The best way to tell your reader what you want is a short, straightforward sentence.
Complex sentences loaded with dependent clauses and exceptions confuse the reader
by losing the main point in a forest of words. Resist the temptation to put everything in
one sentence; break up your idea into its various parts and make each one the subject
of its own sentence.
Address One Person, Not a Group
Singular nouns and verbs prevent confusion about whether a
requirement applies to individual readers or to groups.
In the following example, the reader doesn't know whether each applicant must file
applications at several offices, or whether applicants who are members of a group must
file individual requests.
|Individuals and organizations wishing to apply must file applications
with the appropriate offices in a timely manner.
||You must apply at least 30 days before you need the certification.
(a) If you are an individual, apply at the State office in the State where you reside.
(b) If you are an organization, apply at the State office in the State where your headquarters is located.
In addressing a single person, you can avoid awkwardness by using "you" to address
the reader directly, rather than using "his or her" or "he or she."
|The applicant must provide his or her mailing address and his or her identification number.||
You must provide your mailing address and identification number.

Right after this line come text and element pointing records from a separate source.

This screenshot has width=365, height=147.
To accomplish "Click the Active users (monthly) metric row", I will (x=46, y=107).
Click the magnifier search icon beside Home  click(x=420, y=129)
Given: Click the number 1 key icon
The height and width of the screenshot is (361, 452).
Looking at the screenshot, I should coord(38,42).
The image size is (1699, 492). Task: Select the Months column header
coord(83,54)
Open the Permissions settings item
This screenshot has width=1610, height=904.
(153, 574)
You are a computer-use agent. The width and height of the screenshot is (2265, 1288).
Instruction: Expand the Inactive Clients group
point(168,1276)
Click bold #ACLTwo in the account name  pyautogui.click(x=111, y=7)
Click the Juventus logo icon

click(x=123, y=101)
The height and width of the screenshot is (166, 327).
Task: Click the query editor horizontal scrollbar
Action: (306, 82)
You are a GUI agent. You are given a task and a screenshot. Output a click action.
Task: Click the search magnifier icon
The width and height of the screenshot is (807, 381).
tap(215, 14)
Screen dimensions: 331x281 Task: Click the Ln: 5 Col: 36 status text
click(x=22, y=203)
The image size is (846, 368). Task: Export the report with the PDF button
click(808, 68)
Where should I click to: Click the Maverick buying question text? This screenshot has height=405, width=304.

Your reader probably will need only a single permit, application, or license. Thus,
writing in the singular means that it will apply to the reader as written,
eliminating the need to "translate."
Use the singular whenever possible.
"Use the Present Tense In Your Letters"
A document written in the present tense is more immediate and
Using the present tense makes your document more direct and forceful. The more you
use conditional or future tense, the harder your reader has to work to understand your
meaning. Writing entirely in the present tense saves your reader work and
helps you to make your point clearly.
|These sections describe types of information
that would satisfy the application requirements of Circular A-110 as it would
apply to this grant program.
||These sections tell you how to meet the
requirements of Circular A-110 for this grant program.
Even if you are covering an event that occurred in the past, you can clarify the material
for your reader by writing as much as possible in the present tense.
|Applicants who were Federal employees at the time that the injury was sustained should
have filed a compensation request at that time. Failure to do so could have an effect on
the degree to which the applicant can be covered under this part.
||You may not be covered under this part if:
(a) You were a Federal employee at the time of the injury; and
(b) You did not file a report with us at that time.
You help your reader understand and relate to your document if you eliminate the need
for him or her to "translate" the text from the past or conditional tense into the present.
Remember, the less work your reader has to do to understand, the better
he or she can follow your instructions.
Occasionally, of course, tenses may be necessary. For example, NEPA documents frequently refer to what may happen in the future if certain events occur.
But use tenses other than the present only when necessary for accuracy.
Write in the present tense to communicate more efficiently.
Use "Must" To Indicate Requirements
The word "must" is the clearest way to convey to your readers
that they have to do something.
"Expressing Requirements In Your Letters"
"Shall" is one of those officious and obsolete words that has encumbered legal style writing for many
years. The message that "shall" sends to the reader is, "this is deadly material." "Shall" is also
obsolete; when was the last time you heard it used in everyday speech?
Besides being outdated, "shall" is imprecise. It can indicate either an obligation or a prediction.
Dropping "shall" is a major step in making your document more reader friendly. Don't be
intimidated by the argument that using "must" will lead to a lawsuit. Many agencies already use
the word "must" to convey obligations with no adverse legal effects.
You can avoid "shall" by substituting "must" to indicate an obligation or "will" to indicate that an
action will occur in the future. Be careful to consider which meaning you intend to communicate
to your readers.
|Section 5511.1 Free Use of Timber on Oil and
(a) Any oil or gas lessee who wishes to use timber for fuel in drilling operations shall file an
application therefor with the officer who issued the lease.
(b) The applicant shall be notified by registered
mail in all cases where the permit applied for is not granted, and shall be given 30 days within which to appeal such decision.
(c) Where the land is occupied by a settler, the
applicant shall serve notice on the settler by registered mail showing the amount and kind of
timber he has applied for.
|Section 5511.1 Can I use the timber on my oil or gas lease for fuel?
You must file an application to use the timber on your oil or gas lease for fuel. File the application with our office where you got your lease.
Section 5511.12 Will you notify me if you reject my application?
Our agency will notify you by registered mail if we reject your application. You must file an appeal of
that decision within 30 days.
Section 5511.13 Must I notify anyone that I have applied for use of the timber?
You must notify any settler, by registered mail, that
you have applied to use timber from your lease. Include in your notice:
(a) The amount of timber you applied for; and
(b) The kind of timber you applied for.
Use "must" to make clear that the reader is required to perform a certain action.